(Data records)
↓
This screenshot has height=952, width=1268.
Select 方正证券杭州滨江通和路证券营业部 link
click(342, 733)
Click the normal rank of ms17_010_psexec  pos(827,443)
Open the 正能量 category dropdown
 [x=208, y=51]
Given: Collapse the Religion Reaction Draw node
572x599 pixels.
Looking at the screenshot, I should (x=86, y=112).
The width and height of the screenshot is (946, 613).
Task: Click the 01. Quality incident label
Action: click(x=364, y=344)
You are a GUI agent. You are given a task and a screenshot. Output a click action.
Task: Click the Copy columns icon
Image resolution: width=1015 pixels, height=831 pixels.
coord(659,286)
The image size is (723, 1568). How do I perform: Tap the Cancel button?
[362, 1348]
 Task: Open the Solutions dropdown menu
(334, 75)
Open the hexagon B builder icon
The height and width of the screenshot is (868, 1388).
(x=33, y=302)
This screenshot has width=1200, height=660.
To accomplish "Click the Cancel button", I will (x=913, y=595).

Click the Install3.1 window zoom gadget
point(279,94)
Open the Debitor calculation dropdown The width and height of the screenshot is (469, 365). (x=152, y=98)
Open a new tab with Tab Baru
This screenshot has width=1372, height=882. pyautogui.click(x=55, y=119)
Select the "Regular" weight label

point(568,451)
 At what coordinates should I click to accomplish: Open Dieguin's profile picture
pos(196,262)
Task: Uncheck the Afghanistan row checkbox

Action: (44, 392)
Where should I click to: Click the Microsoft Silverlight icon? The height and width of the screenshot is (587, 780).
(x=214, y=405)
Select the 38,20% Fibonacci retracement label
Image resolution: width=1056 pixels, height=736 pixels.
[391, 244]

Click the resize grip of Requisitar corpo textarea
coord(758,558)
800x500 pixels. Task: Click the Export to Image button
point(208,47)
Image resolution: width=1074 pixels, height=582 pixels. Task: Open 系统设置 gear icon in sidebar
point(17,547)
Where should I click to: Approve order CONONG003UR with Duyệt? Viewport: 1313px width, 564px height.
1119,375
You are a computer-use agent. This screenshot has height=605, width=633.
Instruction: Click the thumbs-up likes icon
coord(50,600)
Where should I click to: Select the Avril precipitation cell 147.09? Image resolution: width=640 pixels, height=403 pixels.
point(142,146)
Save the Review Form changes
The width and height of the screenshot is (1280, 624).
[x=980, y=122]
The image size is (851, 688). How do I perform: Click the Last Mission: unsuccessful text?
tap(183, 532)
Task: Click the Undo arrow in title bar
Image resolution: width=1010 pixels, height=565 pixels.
↑
> [Your assignment] All lines above that contain "agent" are required in the answer.

> [Task response]
You are a GUI agent. You are given a task and a screenshot. Output a click action.
You are a computer-use agent. This screenshot has height=605, width=633.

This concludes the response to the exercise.